[ANIMAUX] Porcelets affamés : quand l’art contemporain se fait tortionnaire

Trois porcelets enfermés sous des caddies, entourés de tableaux sanguinolents : l’« installation artistique » de Marco Evaristti, dans les anciens abattoirs de Copenhague (Den Graa Koedby), était déjà en soi une maltraitance. Pire: le plasticien voulait les laisser mourir de faim afin de dénoncer la souffrance animale dans la filière porcine danoise. Vous avez dit « pervers »?
Deux alternatives à l’affamement étaient proposées. Soit l’abattage des porcelets par les visiteurs, à l’aide d’un pistolet adéquat, afin d’abréger leur souffrance - ce détail sordide est mentionné par l’organisation World Animal Protection. Soit l’alimentation des animaux si Evaristti obtenait 22.000 membres sur un compte Instragam s'engageant à boycotter le porc d'élevage conventionnel. La perversité redoublée par le chantage.
Une exposition validée par l’Administration vétérinaire
Le 28 février, jour de l’ouverture, l’association Anima International a signalé l'exposition aux autorités, puisqu’elle « viole plusieurs articles de la loi danoise sur la protection des animaux », explique à BV Mathias Madsen, responsable de campagne de la branche danoise d’Anima. L'Administration vétérinaire et alimentaire danoise a pourtant autorisé l’exposition, et cela malgré l’absence d’identification des porcelets! Une légèreté qui interroge. La police débarque alors et adresse un « avertissement » à l’artiste.
Le lendemain, samedi 1er mars, « les porcelets ont été remis à des militants par l'assistant d’Evaristti », continue Mathias Madsen. Des militants de l’association animaliste OASA. Dans la foulée, Evaristti porte plainte pour vol. Les animaux sont tenus cachés par OASA, car, si les autorités vétérinaires les retrouvent, ils seront euthanasiés puisqu’ils n’ont pas d’identification. À moins qu’Evaristti n’indique d’où ils proviennent- ce que, blessé dans son orgueil créateur, il refuse de faire… Contacté par BV, Marco Evaristti n’a pas donné suite à nos sollicitations.
Plasticien récidiviste
Anima International est d’accord avec « les critiques d’Evaristti sur la cruauté qui caractérise l’agriculture industrielle », explique Mathias Madsen à BV. Cependant, « nous pensons qu'il est absurde d'utiliser la maltraitance animale pour sensibiliser à la maltraitance animale ». D’autant, ajouterons-nous, qu’Evaristti est un récidiviste. En 2000, au musée Trapholt de Kolding, il avait exposé des poissons rouges vivants dans des mixeurs emplis d’eau, les visiteurs étant libres d’appuyer sur le bouton (c’est décidément une obsession). Deux poissons avaient été broyés.

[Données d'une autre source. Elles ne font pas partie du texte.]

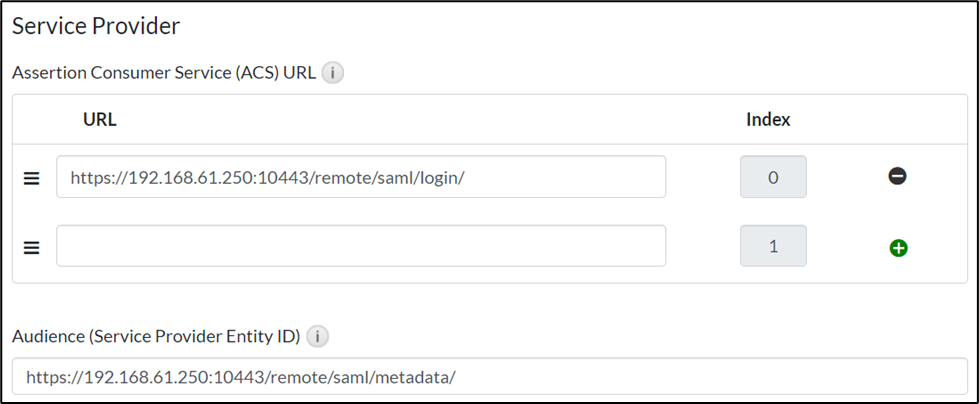Screen dimensions: 979x404
Task: Click the drag handle of index 0 row
Action: click(x=31, y=178)
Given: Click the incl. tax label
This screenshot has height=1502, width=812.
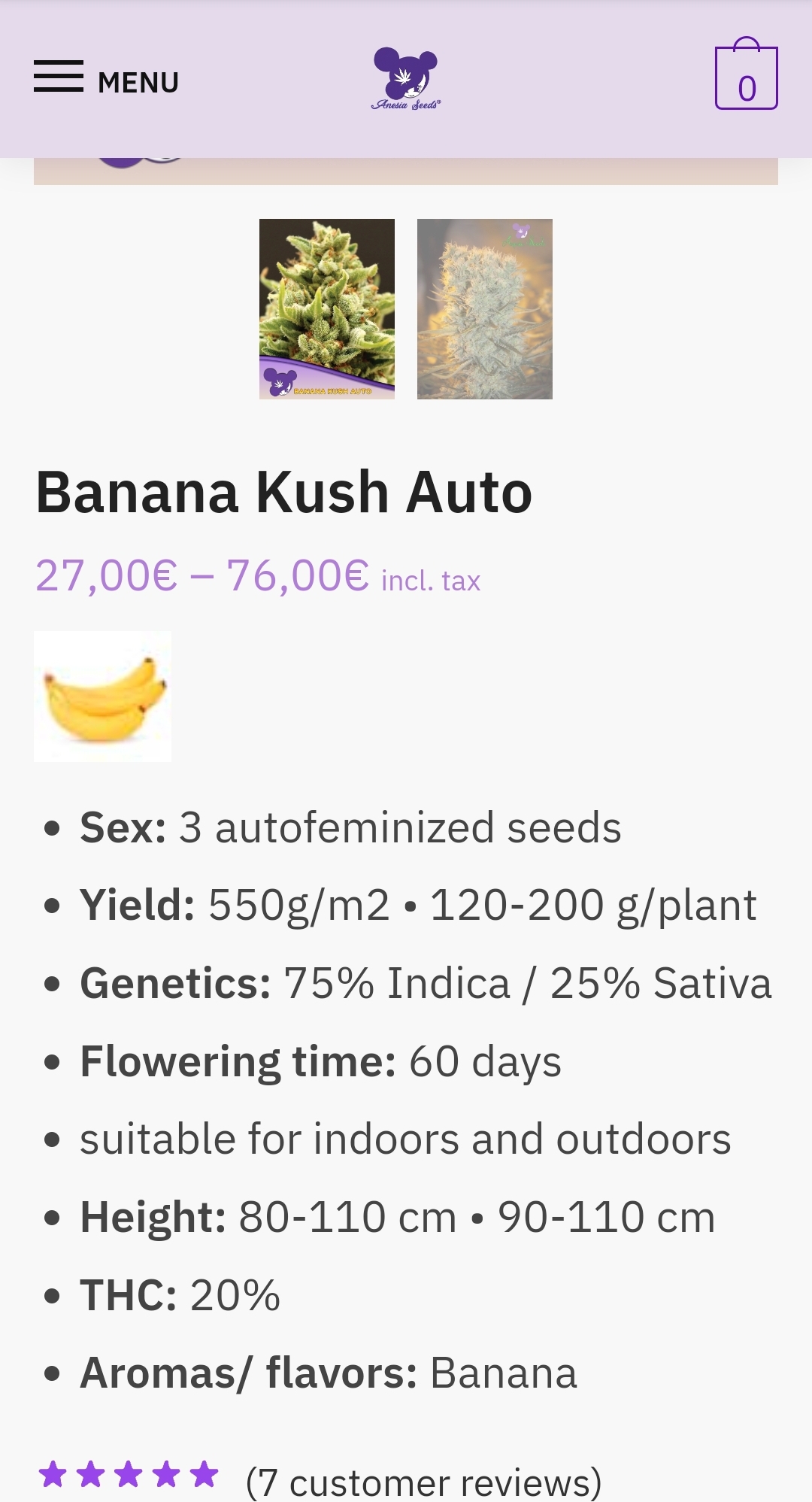Looking at the screenshot, I should pyautogui.click(x=431, y=581).

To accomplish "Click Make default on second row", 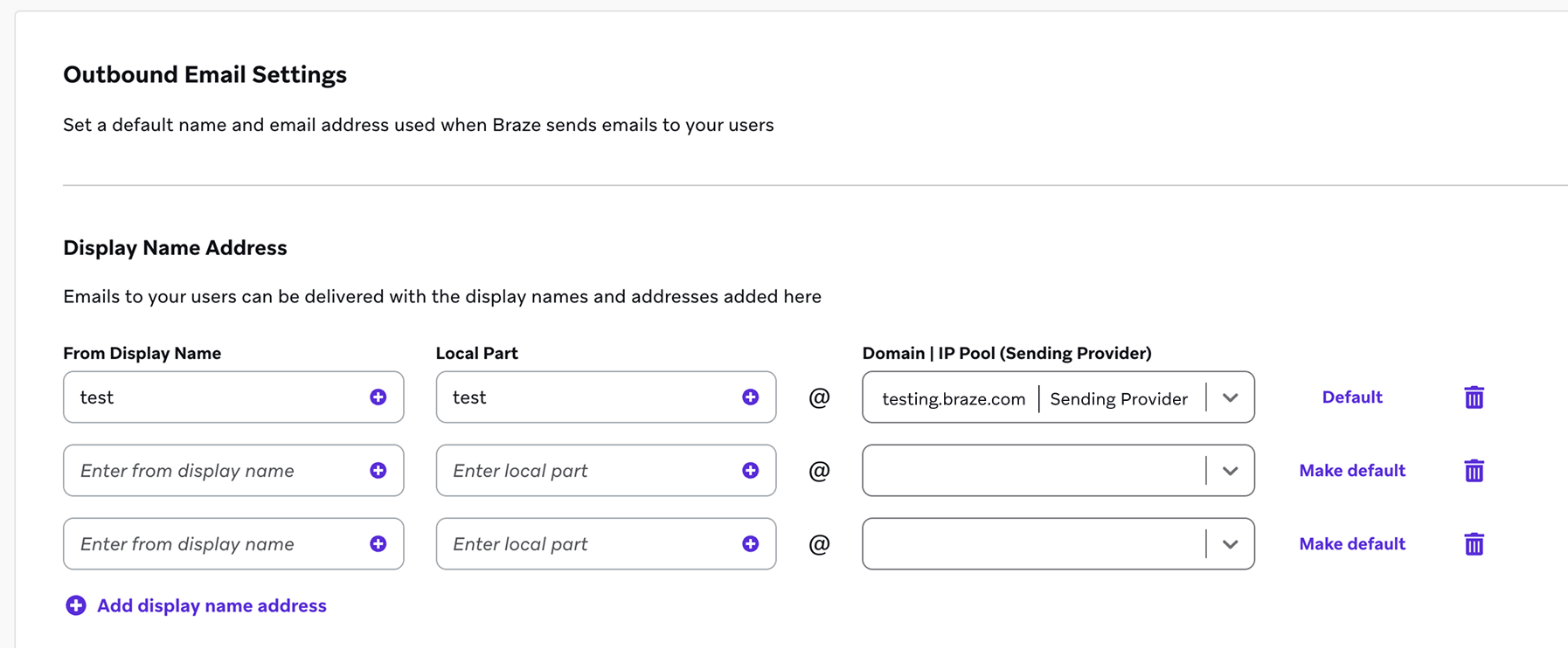I will click(1351, 471).
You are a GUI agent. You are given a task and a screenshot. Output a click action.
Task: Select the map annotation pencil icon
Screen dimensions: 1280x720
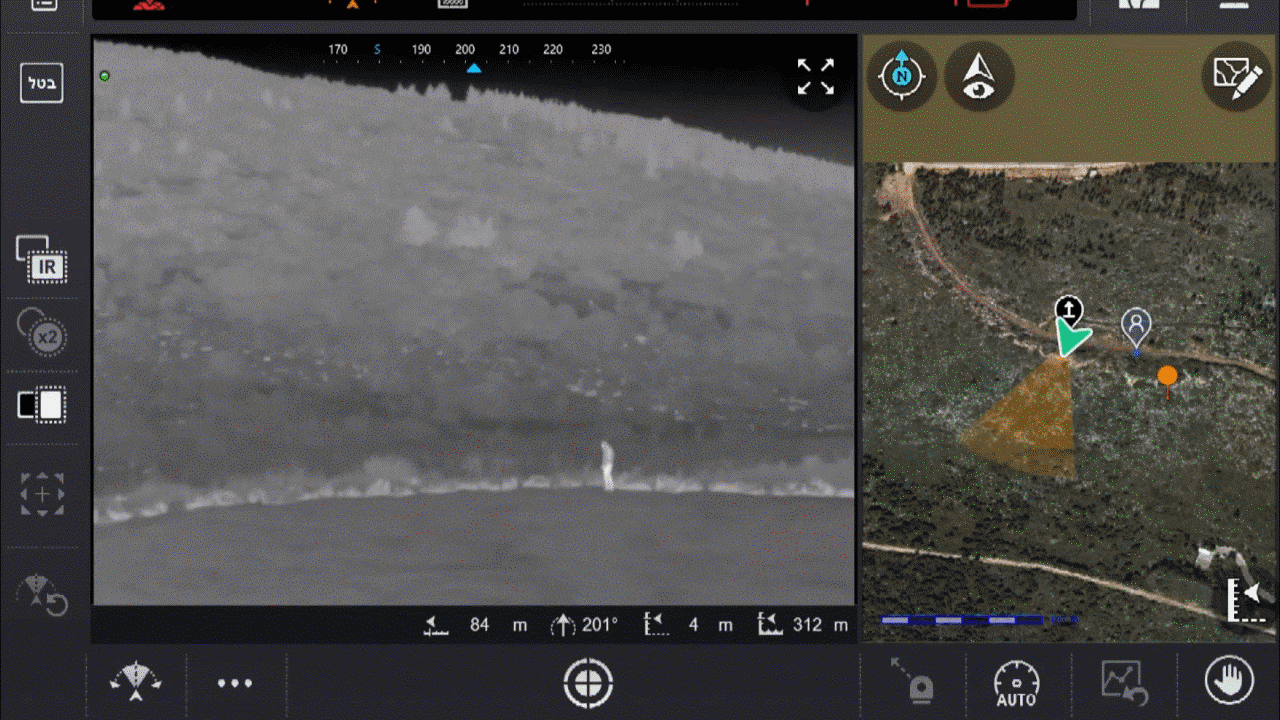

Dans cette affaire de poissons, le directeur du musée Trapholt avait été relaxé. « Un technicien en électroménager et un expert vétérinaire sont venus expliquer à la barre que, vu leur vitesse, les lames du mixeur avaient instantanément tué les poissons », expliquait Libération, satisfaite de l’expertise. Entre animaux et art contemporain, Libé a fait son choix. De même les activistes de L214 à propos des trois porcelets danois. L’association se borne à constater que « Les cochons subissent tellement d'horreurs : il suffit de se rendre dans un élevage ou un abattoir pour s’en rendre compte » - avant de s’en prendre, non à Evaristti, mais aux supermarchés Leclerc. En somme: pas touche à l’art contemporain. Dans l’intersectionnalité des luttes, les animaux comptent pour du beurre.
Sadisme contemporain
Pourquoi l’art contemporain ferait-il l’économie du sadisme, lui qui peut tout se permettre sans en faire les frais ? En 2012, Damien Hirst - star incontestée du système « art contemporain » - avait fait une hécatombe de 9.000 papillons à la Tate, à Londres. La même année, Jan Fabre lançait des chats dans l’escalier de l'Hôtel de ville d’Anvers. Face au tollé, Jan Fabre s’était dit victime de… l’extrême droite. En 2022, il a été condamné pour attentat à la pudeur et des violences ou humiliations sur des danseuses de sa troupe.
À Copenhague, l’affaire se termine bien pour les trois porcelets danois. Ce 6 mars, Mathias Madsen, d’Anima International, assure BV qu’ils sont « en sécurité et qu’ils arriveront bientôt dans un nouveau foyer permanent ».